Task goal → Copy the lines below, substituting "drop-down list" for every occurrence of "dropdown" and leaving everything else unchanged.

· · · · ·

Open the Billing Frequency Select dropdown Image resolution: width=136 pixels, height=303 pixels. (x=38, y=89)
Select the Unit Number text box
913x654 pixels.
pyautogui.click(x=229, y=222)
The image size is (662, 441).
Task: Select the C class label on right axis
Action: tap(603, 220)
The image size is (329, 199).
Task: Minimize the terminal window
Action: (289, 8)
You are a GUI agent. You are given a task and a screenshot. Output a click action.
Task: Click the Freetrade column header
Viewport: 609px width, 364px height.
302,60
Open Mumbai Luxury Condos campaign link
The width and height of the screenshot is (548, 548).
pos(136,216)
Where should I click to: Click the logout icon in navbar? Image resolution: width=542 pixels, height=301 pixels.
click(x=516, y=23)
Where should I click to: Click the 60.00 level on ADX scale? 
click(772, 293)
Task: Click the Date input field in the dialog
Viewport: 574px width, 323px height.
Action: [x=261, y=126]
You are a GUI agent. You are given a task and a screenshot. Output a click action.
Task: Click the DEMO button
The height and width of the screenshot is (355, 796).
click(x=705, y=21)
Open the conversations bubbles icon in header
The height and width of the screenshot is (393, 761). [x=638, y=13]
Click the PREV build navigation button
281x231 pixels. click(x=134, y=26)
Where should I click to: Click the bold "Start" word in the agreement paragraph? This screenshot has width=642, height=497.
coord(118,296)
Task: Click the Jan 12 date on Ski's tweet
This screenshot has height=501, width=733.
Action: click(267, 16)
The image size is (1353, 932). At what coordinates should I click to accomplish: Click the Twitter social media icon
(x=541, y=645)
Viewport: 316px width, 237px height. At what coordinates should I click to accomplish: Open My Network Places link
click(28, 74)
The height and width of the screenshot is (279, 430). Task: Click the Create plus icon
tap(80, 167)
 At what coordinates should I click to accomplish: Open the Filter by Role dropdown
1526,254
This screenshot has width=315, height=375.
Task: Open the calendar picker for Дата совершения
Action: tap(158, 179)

· · · · ·

Result of this task →
Open the Billing Frequency Select drop-down list Image resolution: width=136 pixels, height=303 pixels. (x=38, y=89)
Select the Unit Number text box
913x654 pixels.
pyautogui.click(x=229, y=222)
The image size is (662, 441).
Task: Select the C class label on right axis
Action: tap(603, 220)
The image size is (329, 199).
Task: Minimize the terminal window
Action: (289, 8)
You are a GUI agent. You are given a task and a screenshot. Output a click action.
Task: Click the Freetrade column header
Viewport: 609px width, 364px height.
302,60
Open Mumbai Luxury Condos campaign link
The width and height of the screenshot is (548, 548).
pos(136,216)
Where should I click to: Click the logout icon in navbar? Image resolution: width=542 pixels, height=301 pixels.
click(x=516, y=23)
Where should I click to: Click the 60.00 level on ADX scale? 
click(772, 293)
Task: Click the Date input field in the dialog
Viewport: 574px width, 323px height.
Action: [x=261, y=126]
You are a GUI agent. You are given a task and a screenshot. Output a click action.
Task: Click the DEMO button
The height and width of the screenshot is (355, 796).
click(x=705, y=21)
Open the conversations bubbles icon in header
The height and width of the screenshot is (393, 761). [x=638, y=13]
Click the PREV build navigation button
281x231 pixels. click(x=134, y=26)
Where should I click to: Click the bold "Start" word in the agreement paragraph? This screenshot has width=642, height=497.
coord(118,296)
Task: Click the Jan 12 date on Ski's tweet
This screenshot has height=501, width=733.
Action: click(267, 16)
The image size is (1353, 932). At what coordinates should I click to accomplish: Click the Twitter social media icon
(x=541, y=645)
Viewport: 316px width, 237px height. At what coordinates should I click to accomplish: Open My Network Places link
click(28, 74)
The height and width of the screenshot is (279, 430). Task: Click the Create plus icon
tap(80, 167)
 At what coordinates should I click to accomplish: Open the Filter by Role drop-down list
1526,254
This screenshot has width=315, height=375.
Task: Open the calendar picker for Дата совершения
Action: tap(158, 179)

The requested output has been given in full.